Dataset:
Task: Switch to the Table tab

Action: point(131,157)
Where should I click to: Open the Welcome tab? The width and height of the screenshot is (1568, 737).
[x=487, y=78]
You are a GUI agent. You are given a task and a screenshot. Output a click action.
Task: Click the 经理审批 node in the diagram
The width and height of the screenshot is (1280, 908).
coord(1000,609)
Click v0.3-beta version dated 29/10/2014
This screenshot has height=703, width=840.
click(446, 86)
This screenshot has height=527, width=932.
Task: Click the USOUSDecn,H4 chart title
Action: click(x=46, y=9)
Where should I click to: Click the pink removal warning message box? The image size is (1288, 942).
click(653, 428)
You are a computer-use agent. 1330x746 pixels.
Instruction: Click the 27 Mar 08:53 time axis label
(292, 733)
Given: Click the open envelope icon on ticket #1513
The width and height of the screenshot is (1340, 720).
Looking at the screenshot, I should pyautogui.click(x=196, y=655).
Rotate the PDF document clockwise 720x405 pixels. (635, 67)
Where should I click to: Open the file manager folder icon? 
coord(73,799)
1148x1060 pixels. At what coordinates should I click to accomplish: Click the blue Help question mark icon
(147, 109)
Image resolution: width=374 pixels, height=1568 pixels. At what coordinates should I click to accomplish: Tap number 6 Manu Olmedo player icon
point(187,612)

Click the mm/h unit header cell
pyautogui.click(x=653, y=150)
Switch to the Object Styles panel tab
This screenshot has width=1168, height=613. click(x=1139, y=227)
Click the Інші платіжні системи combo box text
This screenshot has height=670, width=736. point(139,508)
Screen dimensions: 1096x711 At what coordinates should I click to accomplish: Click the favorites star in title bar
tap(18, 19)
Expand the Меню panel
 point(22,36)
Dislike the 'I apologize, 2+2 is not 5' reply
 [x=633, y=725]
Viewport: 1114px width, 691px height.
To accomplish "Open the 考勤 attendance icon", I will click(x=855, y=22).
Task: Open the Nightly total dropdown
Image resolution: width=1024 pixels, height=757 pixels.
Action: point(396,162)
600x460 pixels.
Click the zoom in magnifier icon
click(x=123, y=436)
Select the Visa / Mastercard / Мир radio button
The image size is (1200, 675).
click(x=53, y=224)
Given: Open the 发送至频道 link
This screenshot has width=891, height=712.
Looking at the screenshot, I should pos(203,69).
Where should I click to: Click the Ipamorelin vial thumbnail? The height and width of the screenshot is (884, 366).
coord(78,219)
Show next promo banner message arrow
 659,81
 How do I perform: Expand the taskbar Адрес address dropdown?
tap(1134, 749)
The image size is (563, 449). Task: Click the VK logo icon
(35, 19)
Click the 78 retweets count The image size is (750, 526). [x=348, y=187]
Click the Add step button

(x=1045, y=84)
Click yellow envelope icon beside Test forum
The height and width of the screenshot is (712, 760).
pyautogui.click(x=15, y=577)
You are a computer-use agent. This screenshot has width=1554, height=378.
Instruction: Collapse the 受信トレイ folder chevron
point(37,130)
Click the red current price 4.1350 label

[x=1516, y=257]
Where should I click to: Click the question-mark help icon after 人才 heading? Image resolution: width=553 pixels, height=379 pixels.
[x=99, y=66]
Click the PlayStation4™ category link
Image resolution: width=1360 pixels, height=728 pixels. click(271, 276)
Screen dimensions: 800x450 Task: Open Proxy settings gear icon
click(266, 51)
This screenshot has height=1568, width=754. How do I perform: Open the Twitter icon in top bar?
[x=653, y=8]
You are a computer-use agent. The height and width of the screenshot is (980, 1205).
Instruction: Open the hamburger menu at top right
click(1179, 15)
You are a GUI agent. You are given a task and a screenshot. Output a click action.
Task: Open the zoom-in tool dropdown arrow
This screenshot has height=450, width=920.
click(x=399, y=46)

Work instruction:
Search the data for the string "envelope" and say how many lines include it, giving only the number.

Result:
2